Recht op teruggave, vindt Hoge Raad
Sinds de invoering van die regeling zijn er massa’s bezwaarschriften ingediend. Die 2,7% zou namelijk veel hoger liggen dan de werkelijke kosten van het privégebruik. Al die grieven zijn destijds aangemerkt als massaal bezwaar en voorgelegd aan de Hoge Raad. Die heeft geoordeeld dat belastingplichtigen recht hebben op een teruggave. Tenminste, als zij konden onderbouwen dat ze ook te veel hadden betaald.
Meeste bezwaren direct afgewezen
Van alle ondernemers die een bezwaar hadden ingediend heeft de fiscus het overgrote deel direct afgewezen. Zij hebben namelijk niet of niet op tijd een onderbouwing ingeleverd van de te hoge kosten. De onderneming in deze zaak was wél op tijd met een extra onderbouwing. Deze maatschap had voor een van de maten een BMW op de kop getikt. De BTW op die aanschaf was in aftrek gebracht en verder was er maandelijks BTW afgedragen voor het privégebruik. Dat ging op basis van het forfait.

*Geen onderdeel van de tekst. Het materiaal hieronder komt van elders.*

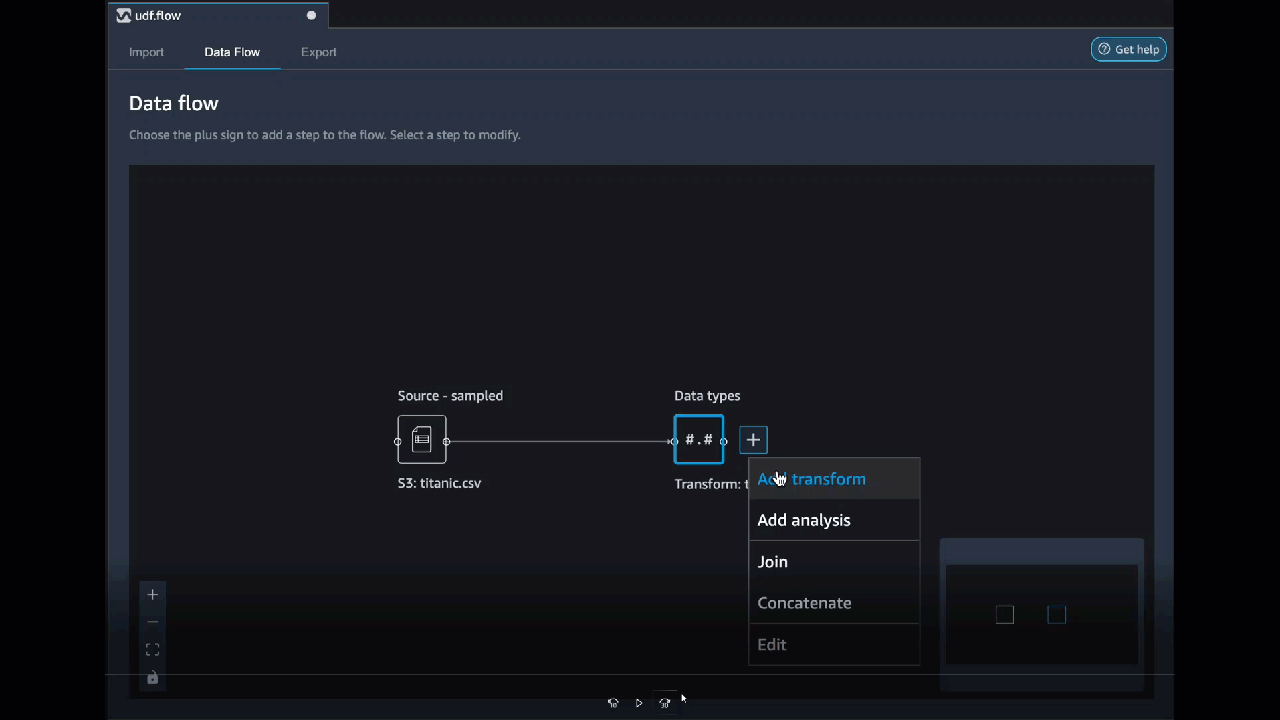Fit the flow view to screen
1280x720 pixels.
pyautogui.click(x=152, y=650)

Inspecteur weigert teruggave
De onderneming had naar aanleiding van de uitspraak op massaal bezwaar dus een extra onderbouwing van de kosten ingeleverd. Maar de inspecteur wees de teruggave af. Vervolgens ging de onderneming in beroep bij de rechter. In de zaak draaide het eigenlijk vooral om de vraag of het beroep wel ontvankelijk was. De inspecteur was namelijk van mening dat na de afwijzing geen beroep meer mogelijk was.
Rechtbank acht beroep ontvankelijk
Maar de rechtbank dacht daar anders over. Het ging hier om een individuele procedure die geen deel kon uitmaken van een collectieve uitspraak op bezwaar. Op basis van de wet mocht de onderneming de zaak dus voorleggen aan de rechter. De inspecteur had tijdens de zitting al aangegeven dat als het beroep inderdaad ontvankelijk was, er ook een teruggave zou volgen. De onderneming kon daarom ruim € 2.500 aan te veel betaalde BTW bijschrijven.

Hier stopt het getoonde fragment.